> **Text block**
A while ago I was looking into MessagePack to use for binary serialization.

There were a huge number of domain types that used to be serialized with JSON.NET and also with protobuf. I needed to introduce binary serialization usable with SignalR and the only binary protocol SignalR supports is MessagePack.

The reason for looking into binary serialization was to save traffic - Azure SignalR transparently splits your traffic into 2KB messages, but you pay per message. And in that project there are some situations where messages, in JSON, would count in the multiple megabyte range.

After looking into this I found some good and some bad:

The Good

MessagePack is really very good at generating very small serialization destillates and it’s incredibly fast. It leaves even protobuf in the dust, and JSON is not even in the same ballpark.

The Bad

However, there is a catch. MessagePack offers three ways to use it: th default resolver, which I’ll call Fully Attributed, Contractless and Typeless.

Fully Attributed gives you the best performance, but it requires you to attribute every type and every single serializable property of your types and, if like in that project, you use polymorphy, every interface, too.

To make things worse, the attributes you place to describe polymorphy are such that you need to specify all possible subtypes with attributes on the base-type, thus introducing a dependency violating one of the oldest principles of OOD.

Contractlessis better in that regard, you save the attributes on the properties, but still have to attribute for polymorphy.

Typeless doesn’t require any attributes at all. Well. Almost. If, like in that project, your types have private members then you explicitly need to ignore them via attributes because Typeless serializes private members and there is no way to turn this off, except via said attributes.

There is another big problem with Typeless. Because Typeless basically serializes the full type info including assembly, a malicious sender could trick your deserializer into instantiating arbitrary types with arbitrary properties, thus basically executing code in the runtime context of your deserializer. For that project this didn’t matter, though, because all serialization happens only on the server, clients just deserialize.

From a performance perspective, Contractless is a bit slower and generates about 40-50% bigger destillates than Fully Attributed. Typeless is yet slower and generates a LOT bigger destillates - depending on your type-model potentially even bigger than JSON.

Interestingly, using the regular .NET deflate on top of MessagePack generates better results than using MessagePack’s built-in compression option, both in size and speed, at least for typical big examples of that project’s data.

Outcome

While the attributing requirements of Fully Attributed and Contractless are, in my opinion a generally bad design decision, for that project they were completely inacceptable: it would have meant touching about a hundred types and adding another layer of noise to the already abundant mess of JSON and Protobuf attribute declarations.

So I went with Typeless combined with Deflate.

This combination generated about the same size as JSON + Deflate, but about 13 times faster for serialization and 23 times faster for deserialization.

Recorded data
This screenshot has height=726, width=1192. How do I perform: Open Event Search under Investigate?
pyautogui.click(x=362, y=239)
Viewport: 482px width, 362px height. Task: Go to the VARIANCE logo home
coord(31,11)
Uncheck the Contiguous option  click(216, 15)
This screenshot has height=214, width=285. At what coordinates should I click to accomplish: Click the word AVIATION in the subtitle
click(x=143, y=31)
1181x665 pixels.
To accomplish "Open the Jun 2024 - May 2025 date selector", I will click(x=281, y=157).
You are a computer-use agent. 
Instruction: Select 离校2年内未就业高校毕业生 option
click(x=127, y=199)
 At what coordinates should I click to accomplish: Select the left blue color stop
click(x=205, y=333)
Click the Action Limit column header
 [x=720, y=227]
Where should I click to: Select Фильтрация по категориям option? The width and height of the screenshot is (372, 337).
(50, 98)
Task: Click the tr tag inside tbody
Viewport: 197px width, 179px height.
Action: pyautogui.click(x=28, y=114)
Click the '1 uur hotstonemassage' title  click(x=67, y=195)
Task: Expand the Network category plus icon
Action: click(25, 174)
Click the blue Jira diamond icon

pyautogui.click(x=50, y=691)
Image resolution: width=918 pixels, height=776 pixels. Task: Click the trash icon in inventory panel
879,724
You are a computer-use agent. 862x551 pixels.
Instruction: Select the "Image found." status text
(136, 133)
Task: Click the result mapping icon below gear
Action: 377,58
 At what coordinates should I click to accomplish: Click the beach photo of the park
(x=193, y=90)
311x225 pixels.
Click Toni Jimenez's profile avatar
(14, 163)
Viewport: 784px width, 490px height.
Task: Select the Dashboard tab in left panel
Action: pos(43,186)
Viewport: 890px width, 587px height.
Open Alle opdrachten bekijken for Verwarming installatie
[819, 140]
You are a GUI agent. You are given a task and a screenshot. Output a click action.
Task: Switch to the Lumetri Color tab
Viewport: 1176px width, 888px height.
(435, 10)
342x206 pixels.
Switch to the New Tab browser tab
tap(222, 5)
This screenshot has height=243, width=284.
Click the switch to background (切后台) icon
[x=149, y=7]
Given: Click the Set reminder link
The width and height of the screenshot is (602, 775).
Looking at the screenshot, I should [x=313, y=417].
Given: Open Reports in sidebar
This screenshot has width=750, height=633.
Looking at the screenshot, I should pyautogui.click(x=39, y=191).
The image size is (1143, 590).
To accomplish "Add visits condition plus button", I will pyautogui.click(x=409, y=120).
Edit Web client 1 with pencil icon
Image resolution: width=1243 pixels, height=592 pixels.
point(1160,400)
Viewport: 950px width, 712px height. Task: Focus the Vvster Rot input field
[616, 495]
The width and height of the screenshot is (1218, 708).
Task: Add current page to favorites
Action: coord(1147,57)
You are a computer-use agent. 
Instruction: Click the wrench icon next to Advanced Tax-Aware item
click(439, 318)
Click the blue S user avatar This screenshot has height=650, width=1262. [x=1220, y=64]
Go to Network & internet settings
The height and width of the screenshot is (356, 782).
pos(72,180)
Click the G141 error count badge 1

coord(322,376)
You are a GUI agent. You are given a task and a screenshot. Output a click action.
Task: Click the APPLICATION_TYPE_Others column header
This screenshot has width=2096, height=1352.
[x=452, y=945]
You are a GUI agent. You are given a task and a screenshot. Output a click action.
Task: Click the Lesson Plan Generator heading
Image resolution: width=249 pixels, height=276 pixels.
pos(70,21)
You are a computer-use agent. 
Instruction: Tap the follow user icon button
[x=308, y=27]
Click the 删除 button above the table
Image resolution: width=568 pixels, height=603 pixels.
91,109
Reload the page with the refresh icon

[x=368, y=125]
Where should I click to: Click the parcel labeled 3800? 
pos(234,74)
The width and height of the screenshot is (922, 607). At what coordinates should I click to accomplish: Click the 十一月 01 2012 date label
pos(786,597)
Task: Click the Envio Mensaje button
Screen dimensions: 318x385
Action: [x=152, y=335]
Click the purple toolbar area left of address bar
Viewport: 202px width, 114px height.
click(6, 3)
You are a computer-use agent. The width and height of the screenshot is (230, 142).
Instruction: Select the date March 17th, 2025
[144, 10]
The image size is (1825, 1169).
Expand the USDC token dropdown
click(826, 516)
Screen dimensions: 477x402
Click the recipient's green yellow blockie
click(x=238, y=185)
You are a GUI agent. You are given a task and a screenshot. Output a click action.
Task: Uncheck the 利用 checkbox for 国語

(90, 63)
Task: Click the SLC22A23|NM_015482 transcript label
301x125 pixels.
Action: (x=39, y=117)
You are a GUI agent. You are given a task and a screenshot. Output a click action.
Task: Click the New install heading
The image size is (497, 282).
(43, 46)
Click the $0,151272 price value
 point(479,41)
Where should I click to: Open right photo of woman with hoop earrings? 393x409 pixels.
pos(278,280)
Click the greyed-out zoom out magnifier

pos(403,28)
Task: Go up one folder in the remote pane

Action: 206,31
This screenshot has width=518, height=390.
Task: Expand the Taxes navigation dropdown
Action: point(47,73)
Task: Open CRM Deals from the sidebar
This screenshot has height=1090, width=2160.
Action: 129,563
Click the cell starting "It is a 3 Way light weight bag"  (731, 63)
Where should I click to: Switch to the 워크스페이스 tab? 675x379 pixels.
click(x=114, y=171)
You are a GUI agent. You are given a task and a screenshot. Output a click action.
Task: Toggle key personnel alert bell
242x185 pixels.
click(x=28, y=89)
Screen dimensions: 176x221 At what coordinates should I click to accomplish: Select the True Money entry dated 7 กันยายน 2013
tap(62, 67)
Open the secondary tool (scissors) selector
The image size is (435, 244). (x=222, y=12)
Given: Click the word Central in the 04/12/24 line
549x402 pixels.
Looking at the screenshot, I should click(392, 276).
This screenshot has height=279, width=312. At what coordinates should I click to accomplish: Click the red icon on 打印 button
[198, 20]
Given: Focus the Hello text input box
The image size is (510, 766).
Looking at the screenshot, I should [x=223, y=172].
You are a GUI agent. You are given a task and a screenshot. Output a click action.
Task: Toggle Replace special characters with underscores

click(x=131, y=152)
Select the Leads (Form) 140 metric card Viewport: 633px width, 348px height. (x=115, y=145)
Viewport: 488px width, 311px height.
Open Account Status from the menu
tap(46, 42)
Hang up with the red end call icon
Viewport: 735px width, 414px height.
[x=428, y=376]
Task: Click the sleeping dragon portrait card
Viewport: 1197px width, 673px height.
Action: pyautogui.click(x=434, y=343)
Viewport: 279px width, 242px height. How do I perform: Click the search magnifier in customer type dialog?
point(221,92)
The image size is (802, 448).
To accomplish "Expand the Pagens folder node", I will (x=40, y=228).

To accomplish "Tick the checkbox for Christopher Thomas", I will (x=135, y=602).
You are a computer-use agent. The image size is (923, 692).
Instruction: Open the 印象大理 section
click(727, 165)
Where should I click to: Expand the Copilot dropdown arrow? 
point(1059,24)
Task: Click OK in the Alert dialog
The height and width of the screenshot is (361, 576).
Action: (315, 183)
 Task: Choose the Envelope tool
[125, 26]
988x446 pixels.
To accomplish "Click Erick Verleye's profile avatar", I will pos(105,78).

> **Work instructions**
Extend the write-up on MessagePack serialization, picking up right after its final sentence.

> **Exercise output**
The size gain compared to the uncompressed JSON from before was about factor 10-15, so the original goal of cutting costs was well-met, with the added benefit of a massive performance boost.

(Keep in mind that these numbers might look totally different for your domain model. If you ever need to make a similar decision, you will have to measure performance with representative examples of your model.)

A fourth way

Nevertheless, I felt dissatisfied. Just because of that ridiculous attribute mechanism we had not been able to reap the full benefit of size reduction.

So I started to experiment a bit and in the end came up with a fourth way of using MessagePack. I call it Attributeless.

This method requires zero attributes on your part, all configuration happens via a fluent builder. Yet the resulting destillates are only about 10% bigger than the what Fully Attributed achieves (compared to Typeless which generates 4-5 times bigger destillates).
The price you pay for this combination of OOD convenience and small destillate size is serialization/deserialization performance: Attributeless is 4-6 times slower than Fully Attributed and about 2 times slower than Typeless. It’s still a hell of a lot faster than JSON.

You can look at detailed benchmark results at the project’s github repo where you will also find documentation.

How to pick a serializer

It makes sense to visualize requirements as a three-dimensional coordinate system. One axis represents speed, another size and the last development convenience/adherence to OOD. Different serialization methods occupy different locations in this coordinate system.

JSON sits in the corner of maximum development convenience (and, if used properly, doesn’t introduce any coupling violations), but very low performance both in speed and size.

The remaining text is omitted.